One of the most common make/break/fix support tickets that come into the TAC center, have to do with “one way media”. In this scenario, a ShoreTel VoIP phone user calls another phone user, or places an outside phone call and the called party can hear the user, but the user can not hear the called party. We typically refer to this condition as “one way media”. We have look at hundreds of these situations, and though some were more difficult to resolve than others, they are generally attributable to a configuration error that defines the default gateway or a missing route.

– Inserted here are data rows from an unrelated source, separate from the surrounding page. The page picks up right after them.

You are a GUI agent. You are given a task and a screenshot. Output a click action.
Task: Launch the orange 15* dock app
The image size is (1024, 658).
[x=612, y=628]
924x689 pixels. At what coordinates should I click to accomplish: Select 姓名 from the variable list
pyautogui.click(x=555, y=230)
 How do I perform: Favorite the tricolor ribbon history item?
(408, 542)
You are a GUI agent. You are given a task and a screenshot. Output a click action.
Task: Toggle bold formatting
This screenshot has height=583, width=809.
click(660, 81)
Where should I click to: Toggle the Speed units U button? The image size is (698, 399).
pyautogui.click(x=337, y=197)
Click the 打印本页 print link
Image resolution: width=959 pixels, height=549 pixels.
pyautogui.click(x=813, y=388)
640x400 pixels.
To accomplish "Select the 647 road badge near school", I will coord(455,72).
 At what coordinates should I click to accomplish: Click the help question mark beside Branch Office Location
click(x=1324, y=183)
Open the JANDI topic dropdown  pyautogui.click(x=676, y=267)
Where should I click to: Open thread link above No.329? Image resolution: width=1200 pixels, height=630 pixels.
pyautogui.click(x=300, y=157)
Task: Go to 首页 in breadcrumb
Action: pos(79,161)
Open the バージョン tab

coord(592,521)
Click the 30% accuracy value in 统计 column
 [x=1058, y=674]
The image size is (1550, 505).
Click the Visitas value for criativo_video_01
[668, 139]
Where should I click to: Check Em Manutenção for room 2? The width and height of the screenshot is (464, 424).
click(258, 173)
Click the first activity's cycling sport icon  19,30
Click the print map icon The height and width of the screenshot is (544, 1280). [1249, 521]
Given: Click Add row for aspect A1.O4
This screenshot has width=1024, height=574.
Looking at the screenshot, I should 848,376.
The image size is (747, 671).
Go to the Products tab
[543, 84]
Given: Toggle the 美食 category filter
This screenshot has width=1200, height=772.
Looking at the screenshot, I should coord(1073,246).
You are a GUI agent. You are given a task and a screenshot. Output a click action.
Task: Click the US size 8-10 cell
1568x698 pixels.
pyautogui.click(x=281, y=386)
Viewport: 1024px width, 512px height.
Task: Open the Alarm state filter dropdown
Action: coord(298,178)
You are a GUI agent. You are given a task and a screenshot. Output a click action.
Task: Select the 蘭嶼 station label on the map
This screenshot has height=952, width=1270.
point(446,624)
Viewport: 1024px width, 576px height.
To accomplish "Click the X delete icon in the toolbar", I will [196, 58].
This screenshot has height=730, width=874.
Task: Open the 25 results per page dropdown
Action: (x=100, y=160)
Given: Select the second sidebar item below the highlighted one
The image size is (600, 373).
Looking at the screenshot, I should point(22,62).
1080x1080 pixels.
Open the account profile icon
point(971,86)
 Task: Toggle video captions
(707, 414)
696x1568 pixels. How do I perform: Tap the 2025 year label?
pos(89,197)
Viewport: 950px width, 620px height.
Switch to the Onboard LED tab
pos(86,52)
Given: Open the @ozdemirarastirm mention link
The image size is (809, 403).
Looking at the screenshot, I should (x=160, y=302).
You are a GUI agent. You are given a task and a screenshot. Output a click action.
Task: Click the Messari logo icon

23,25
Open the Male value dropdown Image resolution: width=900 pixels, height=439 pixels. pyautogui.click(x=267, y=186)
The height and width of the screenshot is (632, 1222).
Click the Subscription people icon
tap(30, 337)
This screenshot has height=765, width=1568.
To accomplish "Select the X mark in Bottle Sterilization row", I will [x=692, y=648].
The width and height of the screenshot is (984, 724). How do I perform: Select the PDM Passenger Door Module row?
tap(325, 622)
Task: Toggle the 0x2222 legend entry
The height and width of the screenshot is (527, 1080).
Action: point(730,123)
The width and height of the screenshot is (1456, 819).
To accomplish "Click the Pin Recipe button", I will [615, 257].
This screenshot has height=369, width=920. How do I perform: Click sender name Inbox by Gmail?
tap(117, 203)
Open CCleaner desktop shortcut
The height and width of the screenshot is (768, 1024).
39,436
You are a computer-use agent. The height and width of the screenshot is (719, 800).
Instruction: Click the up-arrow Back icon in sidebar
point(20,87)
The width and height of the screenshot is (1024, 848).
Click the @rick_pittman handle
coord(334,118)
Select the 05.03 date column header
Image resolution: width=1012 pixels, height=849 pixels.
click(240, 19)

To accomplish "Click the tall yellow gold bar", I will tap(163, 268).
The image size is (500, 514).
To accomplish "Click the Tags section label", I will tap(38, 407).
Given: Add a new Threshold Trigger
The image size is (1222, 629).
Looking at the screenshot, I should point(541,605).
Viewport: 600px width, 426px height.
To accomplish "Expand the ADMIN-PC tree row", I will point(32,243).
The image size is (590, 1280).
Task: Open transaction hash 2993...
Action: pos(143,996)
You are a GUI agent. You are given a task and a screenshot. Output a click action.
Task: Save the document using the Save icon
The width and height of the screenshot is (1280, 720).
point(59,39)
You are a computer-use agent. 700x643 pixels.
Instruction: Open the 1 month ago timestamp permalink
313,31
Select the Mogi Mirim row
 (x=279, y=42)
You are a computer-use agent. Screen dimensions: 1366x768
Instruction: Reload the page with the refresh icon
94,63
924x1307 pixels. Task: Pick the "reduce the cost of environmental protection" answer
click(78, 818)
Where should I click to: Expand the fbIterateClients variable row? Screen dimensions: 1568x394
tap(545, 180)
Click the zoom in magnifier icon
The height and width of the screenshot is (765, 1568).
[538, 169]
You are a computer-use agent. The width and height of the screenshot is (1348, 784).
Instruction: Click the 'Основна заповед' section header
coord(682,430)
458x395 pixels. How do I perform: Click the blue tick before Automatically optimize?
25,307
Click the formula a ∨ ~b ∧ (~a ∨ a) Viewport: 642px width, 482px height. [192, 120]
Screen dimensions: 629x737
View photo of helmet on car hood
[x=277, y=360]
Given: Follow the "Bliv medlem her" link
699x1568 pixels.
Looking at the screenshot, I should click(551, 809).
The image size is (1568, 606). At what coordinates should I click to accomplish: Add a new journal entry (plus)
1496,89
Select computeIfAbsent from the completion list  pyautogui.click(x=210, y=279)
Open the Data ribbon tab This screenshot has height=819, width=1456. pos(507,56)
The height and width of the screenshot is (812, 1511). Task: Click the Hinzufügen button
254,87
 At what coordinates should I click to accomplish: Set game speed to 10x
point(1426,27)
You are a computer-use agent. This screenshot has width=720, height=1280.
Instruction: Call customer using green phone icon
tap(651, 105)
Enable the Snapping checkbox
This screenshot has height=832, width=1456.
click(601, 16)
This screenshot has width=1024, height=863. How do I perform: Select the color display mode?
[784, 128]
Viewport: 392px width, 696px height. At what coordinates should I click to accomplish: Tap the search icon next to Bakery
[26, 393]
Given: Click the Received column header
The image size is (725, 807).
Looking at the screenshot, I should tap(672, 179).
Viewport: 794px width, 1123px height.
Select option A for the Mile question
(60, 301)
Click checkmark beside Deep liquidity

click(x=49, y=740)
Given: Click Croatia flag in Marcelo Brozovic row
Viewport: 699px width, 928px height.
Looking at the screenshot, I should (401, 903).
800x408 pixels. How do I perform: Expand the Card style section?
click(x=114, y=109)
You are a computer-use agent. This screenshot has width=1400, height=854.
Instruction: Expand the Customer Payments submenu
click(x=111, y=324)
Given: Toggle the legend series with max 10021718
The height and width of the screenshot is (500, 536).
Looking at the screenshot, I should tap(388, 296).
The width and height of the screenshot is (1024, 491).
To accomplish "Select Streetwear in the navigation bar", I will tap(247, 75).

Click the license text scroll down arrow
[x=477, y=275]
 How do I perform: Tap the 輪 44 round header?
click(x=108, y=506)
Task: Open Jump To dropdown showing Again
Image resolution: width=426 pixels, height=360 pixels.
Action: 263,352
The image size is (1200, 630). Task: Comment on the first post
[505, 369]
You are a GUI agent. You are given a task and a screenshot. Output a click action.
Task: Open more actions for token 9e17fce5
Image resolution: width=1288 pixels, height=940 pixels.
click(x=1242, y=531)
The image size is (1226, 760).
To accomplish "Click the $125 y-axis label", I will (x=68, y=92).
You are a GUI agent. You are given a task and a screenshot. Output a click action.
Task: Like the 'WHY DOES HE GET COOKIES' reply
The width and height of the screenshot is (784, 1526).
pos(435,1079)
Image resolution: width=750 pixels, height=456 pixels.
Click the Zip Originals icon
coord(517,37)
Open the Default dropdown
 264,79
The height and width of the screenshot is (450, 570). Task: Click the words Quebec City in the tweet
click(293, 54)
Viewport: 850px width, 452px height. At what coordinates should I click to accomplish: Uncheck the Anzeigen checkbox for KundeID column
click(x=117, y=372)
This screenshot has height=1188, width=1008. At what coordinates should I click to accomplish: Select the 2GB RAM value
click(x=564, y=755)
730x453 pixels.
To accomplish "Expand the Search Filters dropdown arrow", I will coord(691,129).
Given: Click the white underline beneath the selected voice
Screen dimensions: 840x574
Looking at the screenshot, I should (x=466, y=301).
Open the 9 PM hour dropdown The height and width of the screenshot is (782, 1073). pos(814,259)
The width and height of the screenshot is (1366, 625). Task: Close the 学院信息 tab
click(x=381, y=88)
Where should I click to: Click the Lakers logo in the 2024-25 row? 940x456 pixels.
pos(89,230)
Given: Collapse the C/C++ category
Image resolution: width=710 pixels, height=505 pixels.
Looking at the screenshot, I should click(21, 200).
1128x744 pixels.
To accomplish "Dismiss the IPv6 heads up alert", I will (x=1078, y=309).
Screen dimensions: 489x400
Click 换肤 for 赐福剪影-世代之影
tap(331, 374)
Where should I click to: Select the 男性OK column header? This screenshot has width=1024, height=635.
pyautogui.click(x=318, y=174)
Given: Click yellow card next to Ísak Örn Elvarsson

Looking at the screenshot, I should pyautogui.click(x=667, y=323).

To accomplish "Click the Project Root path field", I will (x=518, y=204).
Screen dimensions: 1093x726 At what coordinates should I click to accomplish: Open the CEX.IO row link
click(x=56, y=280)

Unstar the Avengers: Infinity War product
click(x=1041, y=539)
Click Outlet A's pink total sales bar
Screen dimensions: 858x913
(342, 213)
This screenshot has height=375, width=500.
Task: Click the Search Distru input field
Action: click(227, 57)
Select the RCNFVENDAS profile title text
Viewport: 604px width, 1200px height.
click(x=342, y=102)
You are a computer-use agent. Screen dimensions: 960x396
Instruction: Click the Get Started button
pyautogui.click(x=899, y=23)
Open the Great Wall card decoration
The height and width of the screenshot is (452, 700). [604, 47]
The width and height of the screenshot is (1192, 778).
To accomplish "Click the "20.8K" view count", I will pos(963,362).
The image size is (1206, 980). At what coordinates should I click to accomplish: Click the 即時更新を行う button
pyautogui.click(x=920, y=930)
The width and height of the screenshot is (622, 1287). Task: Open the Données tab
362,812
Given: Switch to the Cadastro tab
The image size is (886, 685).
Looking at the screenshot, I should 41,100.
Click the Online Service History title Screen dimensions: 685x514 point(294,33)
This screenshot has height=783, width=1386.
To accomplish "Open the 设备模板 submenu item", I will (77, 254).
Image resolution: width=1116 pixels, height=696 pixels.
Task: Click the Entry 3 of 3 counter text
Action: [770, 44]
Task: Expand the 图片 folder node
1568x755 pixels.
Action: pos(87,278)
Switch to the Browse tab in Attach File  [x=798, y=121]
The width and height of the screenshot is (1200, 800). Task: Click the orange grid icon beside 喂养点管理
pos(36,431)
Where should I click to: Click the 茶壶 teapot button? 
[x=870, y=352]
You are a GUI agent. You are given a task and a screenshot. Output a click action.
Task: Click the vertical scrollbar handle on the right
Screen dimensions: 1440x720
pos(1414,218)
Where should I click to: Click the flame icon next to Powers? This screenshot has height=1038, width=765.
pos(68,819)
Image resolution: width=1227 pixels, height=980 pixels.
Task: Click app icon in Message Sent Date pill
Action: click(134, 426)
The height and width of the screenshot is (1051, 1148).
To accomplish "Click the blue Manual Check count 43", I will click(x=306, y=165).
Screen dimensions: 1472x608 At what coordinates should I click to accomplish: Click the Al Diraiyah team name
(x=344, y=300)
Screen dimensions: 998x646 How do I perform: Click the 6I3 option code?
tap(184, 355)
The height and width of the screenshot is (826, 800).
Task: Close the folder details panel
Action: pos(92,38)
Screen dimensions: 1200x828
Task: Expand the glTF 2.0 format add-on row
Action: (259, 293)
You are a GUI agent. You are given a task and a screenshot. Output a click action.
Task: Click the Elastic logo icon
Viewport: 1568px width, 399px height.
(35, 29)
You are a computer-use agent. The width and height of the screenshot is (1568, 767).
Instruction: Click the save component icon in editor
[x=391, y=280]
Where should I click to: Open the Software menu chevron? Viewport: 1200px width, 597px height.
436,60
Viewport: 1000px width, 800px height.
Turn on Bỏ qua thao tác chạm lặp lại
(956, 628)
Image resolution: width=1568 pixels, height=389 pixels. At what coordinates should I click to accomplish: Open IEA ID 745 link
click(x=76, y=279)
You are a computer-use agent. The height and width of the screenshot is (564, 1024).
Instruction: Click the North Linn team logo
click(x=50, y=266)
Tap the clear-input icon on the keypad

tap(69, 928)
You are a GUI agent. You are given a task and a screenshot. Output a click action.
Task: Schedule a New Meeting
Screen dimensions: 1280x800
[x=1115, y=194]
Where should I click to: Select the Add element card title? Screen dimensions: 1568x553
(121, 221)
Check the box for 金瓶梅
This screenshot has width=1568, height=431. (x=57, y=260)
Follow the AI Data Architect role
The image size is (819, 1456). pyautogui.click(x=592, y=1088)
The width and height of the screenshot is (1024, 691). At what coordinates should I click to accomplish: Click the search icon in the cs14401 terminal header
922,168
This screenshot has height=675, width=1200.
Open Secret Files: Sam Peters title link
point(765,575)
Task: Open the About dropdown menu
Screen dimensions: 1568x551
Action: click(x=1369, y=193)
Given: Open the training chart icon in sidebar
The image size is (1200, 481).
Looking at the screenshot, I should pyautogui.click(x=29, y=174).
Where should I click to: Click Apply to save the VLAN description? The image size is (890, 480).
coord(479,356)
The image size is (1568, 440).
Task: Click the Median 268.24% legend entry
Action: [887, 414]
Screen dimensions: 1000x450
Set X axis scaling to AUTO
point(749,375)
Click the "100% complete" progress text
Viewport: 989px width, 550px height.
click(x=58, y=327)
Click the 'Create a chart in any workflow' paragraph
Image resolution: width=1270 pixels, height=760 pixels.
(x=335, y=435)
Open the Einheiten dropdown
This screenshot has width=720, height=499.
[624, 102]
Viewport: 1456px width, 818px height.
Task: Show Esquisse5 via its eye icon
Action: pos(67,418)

Conceptually, your IP phone sits in a specific network. For example, your IP phone might have an IP address of 192.168.150.55 which is in the 192.168.150.0 network. When that device setups up a phone conversation to another phone, media(read voice) flows between the two devices. It is important to know that the “call manager” that provides the MGCP call setup and tear down information is the ShoreTel switch that the calling phone registered with, but the actual media stream, is between the two end points only. You can use the phonectl command to see which Shoregear gateway is managing the phone.

Generally, we experience the condition known as “one way media” when a phone in one subnet calls a phone in another subnet. In a multi-site deployment your phone may be in the 192.168.150.0 network, but the phone you are calling might be in the 172.16.10.0 network. The ability of these two end devices to set up a media stream requires that there be some routing device in the network. This routing device may be an actual router, or it might be an Ethernet switch that has “L3” (read routing ) capability.

When a device on the 192.168.150.0 network wants to exchange packets with a device on another network, it sends those packets to the “default gateway”. The default gateway is an interface on a device that knows how to “route” to the other networks. Each device knows about the devices on the network it is resident in. It also knows that if it needs to communicate with a device in another network, it needs to send that request to the default gateway. The default gateway, will then forward it on to the target device, or to its own default gateway, until it reaches a device that knows the target device.

There are a few questions you need to ask when troubleshooting one way media:

(a) Can I make a call between phones in the same network?

(b) Can I ping the ShoreTel HQ server:

(c) Can I ping the ip address of the device (phone or gateway) that reports the one way media;

There are a couple of ShoreTel related exe files that are useful in trouble shooting one way media. You are going to want to see the network from inside the network device, regardless if it is a switch or a phone. ShoreTel has a security shell that runs on phones and switches. You will need to disable this shell, to enable the ability to telnet into the switch or phone. First, you will need to enable telenet with the ShoreTel ipbxctl command. You will also use this command to telenet into a phone (see previous blog “how to telenet into a ShoreTel phone). You will then telenet into the phone and test for network connectivity by use of the PING utility.

Invariably one way media can be traced to a network configuration error. Either a device somewhere in the network has the wrong default gateway; or the default gateway does have route to the destination network. As an aside, there was a time in which the standard ShoreTel media stream, always used transport level port 5004. A one way media condition, generally across a WAN, might be the result of having port 5004 blocked in one direction on a firewall. From a QOS perspective, advantage to ShoreTel as we could not only prioritize Voice over Data at the IP level but also at the TCP or transport layer. With the move to SIP, the RPT media stream is moving on ports all over the map so this is no longer high on the check list.